A thinner custard than the Westernized version, nai lao is a generations-old Chinese treat made with a few simple ingredients. Translated as "imperial custard," this cold dessert soup is prized in and around Beijing, but is fairly obscure to foreigners. What makes it distinct is the acidic tone that is created by adding rice wine to the custard's simple cream, which is sweetened only slightly by some sugar. A garnishing of nuts and raisins add texture at serving time.
Traditionally, nai lao custard is baked in tiny wooden yogurt barrels heated over hot coals. Other chefs employ a steam bath method or merely use an oven set to a low temperature until the custard takes on a thicker consistency. The key to making it correctly is striking the proper balance of sweet, full-cream milk and the rice wine. When done correctly, very little extra sugar should be needed.

Dataset excerpt
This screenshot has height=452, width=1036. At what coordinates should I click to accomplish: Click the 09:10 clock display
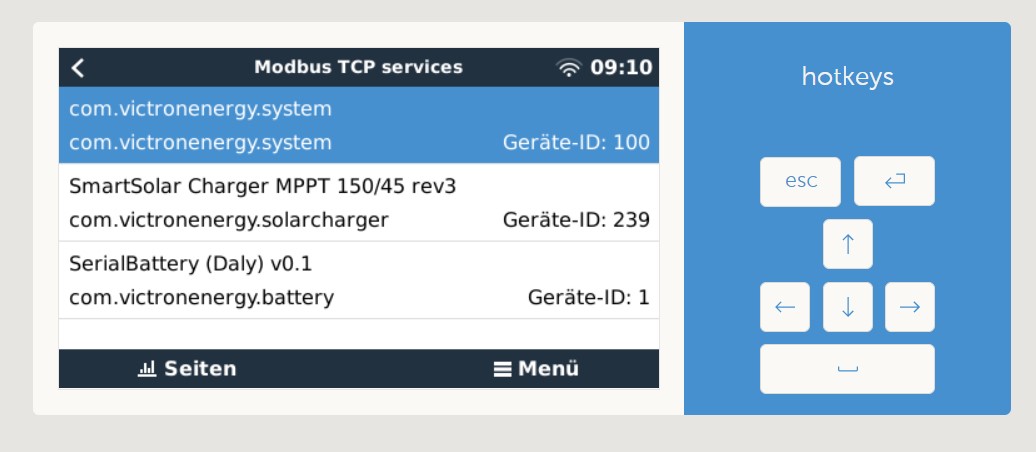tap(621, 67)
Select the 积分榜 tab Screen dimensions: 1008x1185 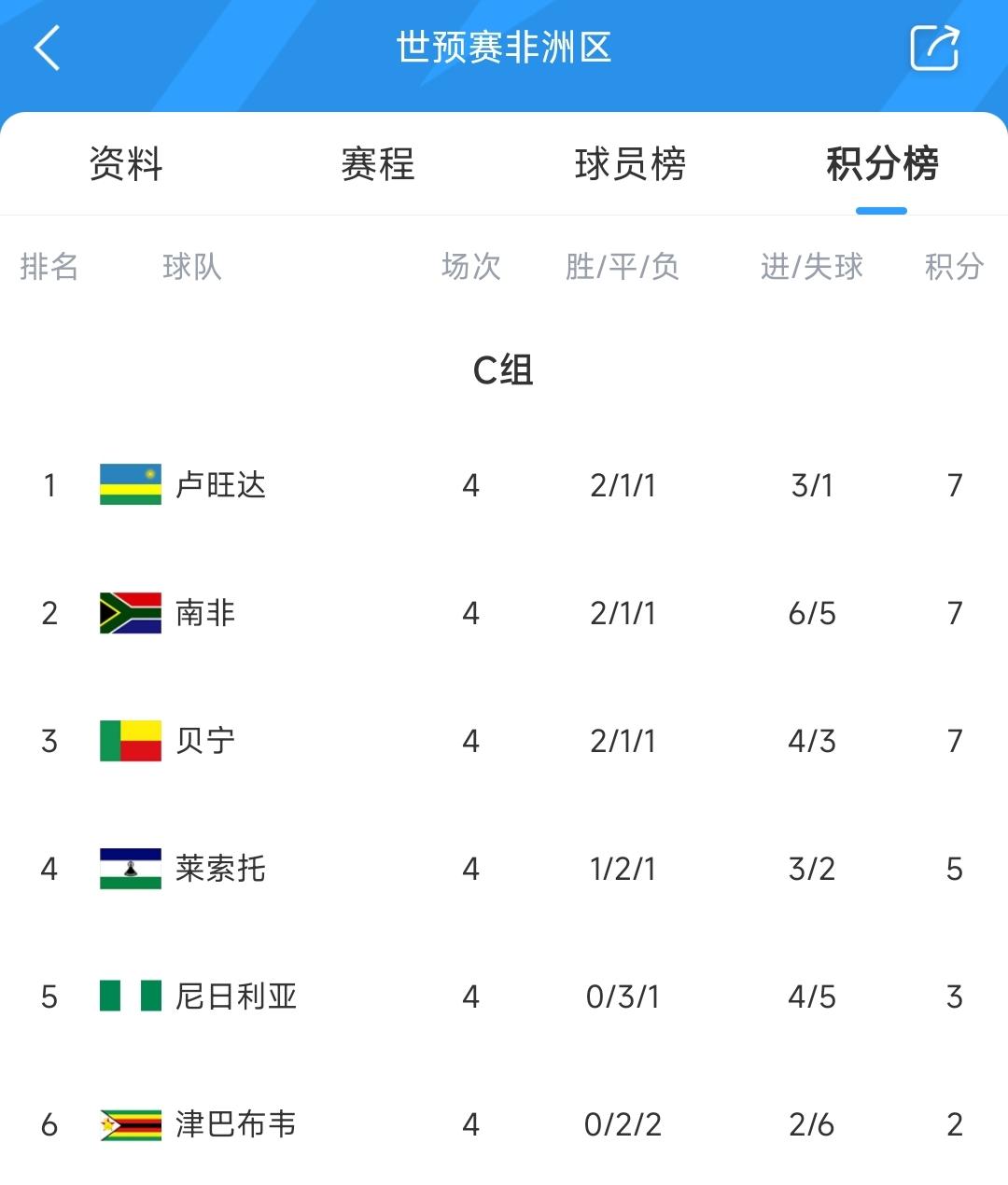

Brief
Transcribe the part of the nai lao passage above that runs from "Traditionally, nai lao" up to and including "should be needed.".

The answer
Traditionally, nai lao custard is baked in tiny wooden yogurt barrels heated over hot coals. Other chefs employ a steam bath method or merely use an oven set to a low temperature until the custard takes on a thicker consistency. The key to making it correctly is striking the proper balance of sweet, full-cream milk and the rice wine. When done correctly, very little extra sugar should be needed.